Witam,
chcialabym sie podzielic swoimi doswiadczeniami, moze beda w stanie komus pomoc. 15 lat temu zdiagnozowano u mnie luszczyce krostkowa dloni,ze wzgledu na fakt, ze pracowalam rekoma jako fizjoterapeutka byl to dla mnie cios (jak zreszta chyba dla kazdego zdiagnozowanego). Moje objawy to bardzo swedzace krostki ktore zaczely sie na spodach dloni i sukcesywnie rozlewajace sie na grzbiety. W szpitalu zastosowano leczenie jakas mascia dziegciowa, ktora pomogla tylko czasowo. Zeby sie nie rozpisywac ostatecznie zostalam sama z tym problemem, a zmiany po okresach remisji za kazdym razem byly coraz rozleglejsze.

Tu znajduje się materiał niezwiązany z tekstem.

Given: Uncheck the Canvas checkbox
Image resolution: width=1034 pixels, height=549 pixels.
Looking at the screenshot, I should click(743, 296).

W tym czasie pracowalam w szpitalu na fizykoperapii, rowniez z pacjentami z luszczyca, i ktos kiedys wspomnial, ze podobno pomagaja glodowki. Bylam tak zdesperowana, ze postanowilam sprobowac. Nie bylo latwo, moje pierwsze glodowki trwaly po 2 tyg., teraz robie tylko 4-dniowe, tak czy inaczej od ponad 12-13 lat nie mam zadnych zmian. Nie wiem, co sie dzieje w srodku mojego organizmu, czy luszczyca nie uszkadzala np. stawow, ale przynajmniej bylam w stanie normalnie zyc przez te wszystkie lata i nie wstydzic sie podac komus reki lub dotknac kogos, nikt nie odsuwal sie ode mnie ze wstretem.
Gdyby ktos zdecydowal sie na glodowki, radzilabym najpierw poczytac na ten temat plus, jesli ktos nie jest naprawde zdesperowany, stosowac krotsze glodowki a czesciej, bo najgorszy jest okres odbudowy, kiedy zacznie sie jesc i wtedy trzeba bardzo przestrzegac okreslonych zasad, a ten okres powinien trwac tyle czasu co sama glodowka. Samo niejedzenie, jak juz sie przekroczy bariere psychiczna i zobaczy, ze czlowiek nie umiera z glodu po paru dniach niejedzenia, to naprawde nie jest problem.